● **Problem details**:
Each line from the one that contains "Nastavení (312, 107)" to the end of the material must be set down exactly, and no line before it.

● **Records for this task**:
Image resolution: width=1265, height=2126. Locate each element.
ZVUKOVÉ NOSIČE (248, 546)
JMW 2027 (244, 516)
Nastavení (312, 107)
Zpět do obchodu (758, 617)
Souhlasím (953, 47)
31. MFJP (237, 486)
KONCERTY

● **Answer**:
Nastavení (312, 107)
Zpět do obchodu (758, 617)
Souhlasím (953, 47)
31. MFJP (237, 486)
KONCERTY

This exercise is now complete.